Life, liberty, and the pursuit of happiness

Original wording of life, liberty, and property was modified to avoid the debate of slaves as property. The discussion of real estate as property is placed in the link to “land” in this “Did you know” tab. Personal property is often ignored or overlooked, but it was one of the compelling reasons for the American Revolution and one of the plans in the constitutional foundation.

British troops were quartered in homes in and around Boston during the 1770s. The practice of quartering troops, especially officers was also used as the red coat army marched to the frontier during the French and Indian War. To some extent, plantation owners welcomed the army and extended their hospitality. In other cases, people were forced out of their own beds for the comfort or pleasure of the soldiers.

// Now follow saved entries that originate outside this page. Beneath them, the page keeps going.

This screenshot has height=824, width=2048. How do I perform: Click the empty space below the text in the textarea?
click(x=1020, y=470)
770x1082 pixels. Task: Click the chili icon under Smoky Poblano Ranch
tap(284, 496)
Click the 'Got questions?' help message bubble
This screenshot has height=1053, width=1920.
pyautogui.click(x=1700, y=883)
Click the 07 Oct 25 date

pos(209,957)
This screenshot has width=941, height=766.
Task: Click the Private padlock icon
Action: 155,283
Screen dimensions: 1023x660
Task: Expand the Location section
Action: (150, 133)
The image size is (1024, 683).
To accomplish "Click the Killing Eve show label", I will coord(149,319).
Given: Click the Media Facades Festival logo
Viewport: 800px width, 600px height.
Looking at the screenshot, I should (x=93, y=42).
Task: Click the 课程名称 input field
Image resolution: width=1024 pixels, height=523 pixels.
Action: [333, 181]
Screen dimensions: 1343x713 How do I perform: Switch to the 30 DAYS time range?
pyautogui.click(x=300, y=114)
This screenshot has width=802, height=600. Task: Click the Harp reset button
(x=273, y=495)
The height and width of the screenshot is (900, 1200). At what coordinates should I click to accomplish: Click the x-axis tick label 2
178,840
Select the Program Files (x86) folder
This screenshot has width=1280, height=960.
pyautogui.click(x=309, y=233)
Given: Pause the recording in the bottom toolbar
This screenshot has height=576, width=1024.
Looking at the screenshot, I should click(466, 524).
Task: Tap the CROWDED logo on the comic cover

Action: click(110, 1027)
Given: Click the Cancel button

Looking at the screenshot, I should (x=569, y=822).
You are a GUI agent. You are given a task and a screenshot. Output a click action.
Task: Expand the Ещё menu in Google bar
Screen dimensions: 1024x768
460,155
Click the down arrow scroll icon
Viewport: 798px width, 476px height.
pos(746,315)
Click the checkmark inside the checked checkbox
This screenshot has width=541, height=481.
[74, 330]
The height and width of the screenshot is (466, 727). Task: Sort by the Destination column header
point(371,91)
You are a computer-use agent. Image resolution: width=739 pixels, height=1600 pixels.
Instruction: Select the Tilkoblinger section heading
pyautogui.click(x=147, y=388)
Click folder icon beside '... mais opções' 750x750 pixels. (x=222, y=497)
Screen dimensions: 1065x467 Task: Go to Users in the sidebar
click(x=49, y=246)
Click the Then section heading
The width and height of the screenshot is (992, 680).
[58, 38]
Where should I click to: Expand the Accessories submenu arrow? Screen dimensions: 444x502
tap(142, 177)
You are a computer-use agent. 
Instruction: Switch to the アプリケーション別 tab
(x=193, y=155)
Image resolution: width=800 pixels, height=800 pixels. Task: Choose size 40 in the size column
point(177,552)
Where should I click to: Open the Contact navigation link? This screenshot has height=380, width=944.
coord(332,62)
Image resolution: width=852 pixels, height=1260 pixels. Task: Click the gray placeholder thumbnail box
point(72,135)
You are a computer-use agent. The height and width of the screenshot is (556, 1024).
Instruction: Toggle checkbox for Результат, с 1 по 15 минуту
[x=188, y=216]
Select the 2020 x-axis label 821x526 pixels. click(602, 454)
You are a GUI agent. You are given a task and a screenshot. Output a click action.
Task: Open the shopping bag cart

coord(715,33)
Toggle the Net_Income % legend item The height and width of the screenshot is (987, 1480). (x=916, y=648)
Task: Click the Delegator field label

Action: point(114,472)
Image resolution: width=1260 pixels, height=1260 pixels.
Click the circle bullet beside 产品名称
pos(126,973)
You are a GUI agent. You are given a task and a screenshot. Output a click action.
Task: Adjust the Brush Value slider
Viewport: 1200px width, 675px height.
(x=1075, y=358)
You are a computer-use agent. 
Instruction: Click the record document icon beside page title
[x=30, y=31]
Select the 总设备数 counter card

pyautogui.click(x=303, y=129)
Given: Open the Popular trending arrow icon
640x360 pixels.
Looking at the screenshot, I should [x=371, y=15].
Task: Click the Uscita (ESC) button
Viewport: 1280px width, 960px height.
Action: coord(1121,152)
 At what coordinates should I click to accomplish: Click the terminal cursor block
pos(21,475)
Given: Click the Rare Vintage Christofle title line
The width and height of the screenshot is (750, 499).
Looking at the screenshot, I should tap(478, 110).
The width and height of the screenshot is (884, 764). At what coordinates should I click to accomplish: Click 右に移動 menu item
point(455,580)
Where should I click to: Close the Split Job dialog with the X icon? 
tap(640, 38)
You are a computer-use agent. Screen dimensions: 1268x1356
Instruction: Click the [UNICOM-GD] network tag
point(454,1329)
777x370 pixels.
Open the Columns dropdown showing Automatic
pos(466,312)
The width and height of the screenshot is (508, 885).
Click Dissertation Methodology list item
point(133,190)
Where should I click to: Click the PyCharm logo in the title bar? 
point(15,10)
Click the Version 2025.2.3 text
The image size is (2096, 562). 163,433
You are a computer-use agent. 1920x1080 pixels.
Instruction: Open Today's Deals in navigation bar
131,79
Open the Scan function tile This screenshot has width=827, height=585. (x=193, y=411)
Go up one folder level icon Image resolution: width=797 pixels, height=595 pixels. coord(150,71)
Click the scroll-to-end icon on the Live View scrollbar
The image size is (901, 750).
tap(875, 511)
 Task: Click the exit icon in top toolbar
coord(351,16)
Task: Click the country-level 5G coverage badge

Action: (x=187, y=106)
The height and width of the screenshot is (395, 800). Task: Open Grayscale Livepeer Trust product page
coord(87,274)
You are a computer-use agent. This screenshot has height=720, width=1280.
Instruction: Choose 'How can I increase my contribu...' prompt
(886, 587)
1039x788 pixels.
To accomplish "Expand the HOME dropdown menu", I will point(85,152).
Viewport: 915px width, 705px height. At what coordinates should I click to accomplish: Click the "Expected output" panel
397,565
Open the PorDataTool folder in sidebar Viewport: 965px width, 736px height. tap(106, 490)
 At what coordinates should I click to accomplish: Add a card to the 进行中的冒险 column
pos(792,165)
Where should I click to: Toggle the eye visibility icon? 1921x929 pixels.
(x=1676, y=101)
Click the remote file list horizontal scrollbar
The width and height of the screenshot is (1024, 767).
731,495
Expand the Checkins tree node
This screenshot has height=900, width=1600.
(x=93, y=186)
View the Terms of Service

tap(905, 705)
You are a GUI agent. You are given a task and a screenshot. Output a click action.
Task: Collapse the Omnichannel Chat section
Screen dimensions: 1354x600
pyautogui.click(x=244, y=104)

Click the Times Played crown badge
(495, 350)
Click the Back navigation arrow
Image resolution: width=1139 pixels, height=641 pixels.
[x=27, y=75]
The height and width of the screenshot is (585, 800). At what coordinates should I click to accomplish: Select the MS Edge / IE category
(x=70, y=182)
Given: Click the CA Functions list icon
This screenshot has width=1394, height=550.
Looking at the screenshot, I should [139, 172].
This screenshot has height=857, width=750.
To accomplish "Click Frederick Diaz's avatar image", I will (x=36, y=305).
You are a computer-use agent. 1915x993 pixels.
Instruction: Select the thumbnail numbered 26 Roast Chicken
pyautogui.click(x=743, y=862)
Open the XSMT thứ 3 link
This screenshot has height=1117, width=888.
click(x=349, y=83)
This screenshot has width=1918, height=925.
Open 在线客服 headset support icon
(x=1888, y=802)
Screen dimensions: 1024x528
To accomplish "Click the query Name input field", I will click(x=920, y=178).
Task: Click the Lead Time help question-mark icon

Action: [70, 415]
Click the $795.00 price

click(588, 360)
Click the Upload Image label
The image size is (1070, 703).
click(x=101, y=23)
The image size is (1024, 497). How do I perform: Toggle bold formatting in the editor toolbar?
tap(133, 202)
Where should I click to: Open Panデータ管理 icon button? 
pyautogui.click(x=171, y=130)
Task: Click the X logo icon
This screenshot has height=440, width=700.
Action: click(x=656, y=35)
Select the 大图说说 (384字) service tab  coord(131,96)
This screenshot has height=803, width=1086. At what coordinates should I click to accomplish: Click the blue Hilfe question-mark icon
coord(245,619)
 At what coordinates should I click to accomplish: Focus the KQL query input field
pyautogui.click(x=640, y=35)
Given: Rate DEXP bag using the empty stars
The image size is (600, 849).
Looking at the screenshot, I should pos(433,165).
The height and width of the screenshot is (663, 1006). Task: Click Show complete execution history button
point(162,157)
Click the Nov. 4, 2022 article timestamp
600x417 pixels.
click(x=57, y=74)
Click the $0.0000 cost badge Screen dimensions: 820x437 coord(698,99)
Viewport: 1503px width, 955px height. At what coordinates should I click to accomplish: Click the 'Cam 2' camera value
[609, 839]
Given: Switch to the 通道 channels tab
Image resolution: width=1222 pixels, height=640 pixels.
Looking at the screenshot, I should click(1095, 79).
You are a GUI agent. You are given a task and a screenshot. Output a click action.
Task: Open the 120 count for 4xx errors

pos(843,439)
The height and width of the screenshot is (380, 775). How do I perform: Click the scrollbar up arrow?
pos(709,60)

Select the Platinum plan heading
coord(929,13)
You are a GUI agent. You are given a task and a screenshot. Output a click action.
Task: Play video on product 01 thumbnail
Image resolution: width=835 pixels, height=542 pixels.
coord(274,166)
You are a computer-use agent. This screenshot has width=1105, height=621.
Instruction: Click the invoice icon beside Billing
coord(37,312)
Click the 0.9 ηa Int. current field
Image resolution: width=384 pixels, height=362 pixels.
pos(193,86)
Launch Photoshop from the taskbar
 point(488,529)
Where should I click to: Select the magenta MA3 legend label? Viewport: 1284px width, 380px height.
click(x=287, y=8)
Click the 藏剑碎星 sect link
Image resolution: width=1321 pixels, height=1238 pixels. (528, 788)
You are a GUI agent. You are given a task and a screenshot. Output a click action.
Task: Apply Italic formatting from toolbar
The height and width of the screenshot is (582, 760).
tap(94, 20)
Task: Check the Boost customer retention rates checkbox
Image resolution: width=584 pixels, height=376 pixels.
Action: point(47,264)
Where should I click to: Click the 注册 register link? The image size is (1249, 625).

Provisions for the army during expeditions could be carried on the backs of soldiers or in wagons to some extent. When they were extended beyond a point, the army relied upon foraging. Some officers carried cash currency for purchases. Many were empowered to write IOUs from the royal treasury. Others begged for supplies from farms they were passing. A few just robbed or seized what they wanted from the residents. Such happened often enough to cause inclusion of warrantless search and seizure language in the constitution.

The fifth and sixth articles of the bill of rights state:

Article the fifth… No Soldier shall, in time of peace be quartered in any house, without the consent of the Owner, nor in time of war, but in a manner to be prescribed by law.

Article the sixth… The right of the people to be secure in their persons, houses, papers, and effects, against unreasonable searches and seizures, shall not be violated, and no Warrants shall issue, but upon probable cause, supported by Oath or affirmation, and particularly describing the place to be searched, and the persons or things to be seized.

The various states held to similar protections for the use of property in their founding documents.

The Virginia General Assembly balanced the need to supply the revolutionary soldiers with the rights of the residents. A Bill for Procuring a Supply of Provisions and Other Necessaries for the Use of the Army. (June 8, 1780) Notes from New York show that the other states also considered the topic.

Pennsylvania inserted into their constitution:
X. That the people have a right to hold themselves, their houses, papers, and possessions free from search and seizure, and therefore warrants without oaths or affirmations first made, affording a sufficient foundation for them, and whereby any officer or messenger may be commanded or required to search suspected places, or to seize any person or persons, his or their property, not particularly described, are contrary to that right, and ought not to be granted.

Vermont used almost identical language. Massachusetts was even more restrictive in how searches and seizures could be permitted.

Real property and personal property were both elements in the pursuit of happiness. The difficulties in stating that God gave us the right to property was that it was not the articles themselves, but the right to acquire, care for, improve, and build upon them which we share, not the property itself. The Irish plantations were built and improved by the Scots, but the barons profited from their leases and removed their security by raising rents. Botetourt County court records illustrate the value places upon the work to improve property as opposed to the documents recorded to show ownership of land. County commissioners could give certificates to establish ownership of land based on years of unopposed occupancy and improvement.

Bud and Sis might both be granted bedrooms. Whether the beds were made, furniture was dusted, and clothes were piled dirty in a corner or folded in drawers and hung in the closet were left up to the individual. Possessions belonged to the individual based on their care and use. Sis might accumulate scissors, needles, pins, and a spinning wheel. Bur might acquire a knife, axe, rifle, and perhaps a horse. When individual pursuits failed to care for property, it might degrade and become lost or worth less, or worthless. When carefully employed and built upon, Sis might acquire thread, cloth, and clothing while Bud might acquire venison and firewood.

The property right to pursue happiness by the use of his horse requires care, feeding, and training. The public must respect Bud’s ownership. Bud must accept the responsibility and liabilities which ownership of the horse entails. With neglect, the horse could cause damage to others. With neglect, Bud might let the horse might wander away and forfeit his ownership. With care to the other extreme, Bud might acquire the blanket of roses for winning the Kentucky Derby.